In this article I want to look at the two fundamental elements of sustainable and non-financial data quality assessment: timeliness and accuracy.
Big Data and Sustainability
Big data drives so much of the world we live in that it’s almost hard to perceive of a world before it arrived. But to think of big data as a new phenomenon is misleading. The data has always been there, ready and waiting, for us to harvest. What we’ve lacked until now are the tools, and to some degree the motivation, to harvest it on a truly massive scale.
Nowadays big data is playing a significant role in sustainability practices in the manufacturing industries, but also across many other sectors. To some extent this has been driven by compliance and regulation, but there is no doubt that the drive to develop a sophisticated and far reaching corporate social responsibility programme is driving profitability and competitiveness in the global marketplace. As the tools we have access to develop, so too does the quality of data we have the potential to harvest with them.
To a large degree the evolution of sensors, beacons, GPS and other data recording technology sat within the Internet of Things, has driven our ability to capture large swaths of data. But ascertaining the importance and even relevance of all this data means understanding firstly its quality. Because, just like any other business asset, data should be treated as such and accorded the same kind of quality control.
But big data is nothing if it is of poor quality. Like any mined resource, data needs to be of high quality to deliver on the initial investment in getting it out the ground (or in our case the supply chain). Let’s explore what I mean by data quality.
The Dimensions of Data Quality
Collecting and then managing huge amounts of data is an enormous challenge for any organisation. Key to managing data is in qualifying and guaranteeing the quality of that data so it can be interpreted and acted upon. For data to be high quality it must be, according to the academic Tom Redman, defined as “fit for their intended uses in operations, decision making and planning”.
Two crucial dimensions of data quality are timeliness and accuracy (which we’ll look at in a minute) but all data can be defined as having six quality dimensions. Each of these can be understood through certain questions relating to the data:
- Completeness: Is all the intended data being produced in the data set or is any of it missing?
- Uniqueness: Are any individual pieces of data from the dataset recorded more than once?
- Timeliness: How long is the time difference between data capture and the real world event being captured?
- Validity: Is the data presented in the correct and pre-defined format, type or range so as to be applicable to the given analytical task?
- Accuracy: Does the data matches up with the real world object or event it describes, enabling correct conclusions to be drawn from it?
- Consistency: Is the given dataset consistent and correlative with different representations of the same information across multiple datasets?
Why Accuracy and Timeliness Matter
In the field of sustainability data management, timeliness and accuracy are fundamental prerequisites when it comes to data analysis. Failings in either of these dimensions can compromise the usefulness of your data.

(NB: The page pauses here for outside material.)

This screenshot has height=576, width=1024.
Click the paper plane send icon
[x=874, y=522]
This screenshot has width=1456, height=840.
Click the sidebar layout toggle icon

Let’s look at each in turn.
Timing is everything and when you’re capturing, interpreting and then acting on real-time data timeliness can be fundamental. Let’s imagine a scenario in which we’re measuring energy input and some form of output from a manufacturing process. If we were to precisely record our energy input against our output then we could conceivably find the optimum collaboration and adjust accordingly.
Now imagine this system has several inputs and several outputs. Suddenly the importance of data timeliness comes into play. In a dynamic and rapidly evolving system, a second or even a few microseconds between one reading and another can mean one dataset is mismatched against another. In this example it’s essential to ensure that all our data is timely and being interpreted in real-time to ensure the best optimisation of the system.
The second pillar of strong and reliable sustainability data is accuracy. This is the degree to which the data reflects the real world. Ensuring data accuracy isn’t always easy as slight inaccuracies will not paint an entirely unfeasible picture and therefore comparison between ‘real life’ and the dataset will not give cause for concern. In many data driven processes though, a high degree of accuracy can make all the difference, especially over long periods of time, when small inaccuracies can equate to quite fundamental inefficiencies.
Ensuring data accuracy isn’t always easy. Proper configuration of sensor or recording equipment is vital but a reference point is also needed in many cases. This will usually take form of a separate third party dataset from the same time period that can be relied on. Close inspection of how a given dataset relates to and fits with other related datasets can also help to identify inaccuracies. In other words if one dataset produces totally unexpected results based on the findings of another dataset then it’s likely one of those datasets is inaccurate. Establishing a robust data validation process with data accuracy rules and acceptable margins of error is therefore essential.
How Sustainability Software can help
Using sustainability data management software is one way of bringing disparate datasets together but it is also a powerful tool for establishing timeliness and accuracy. With data validation such a crucial facet of the data management process, migrating and unifying date under one system can drastically save time and effort in comparing datasets for timeliness and accuracy issues and in some cases even automate the process entirely.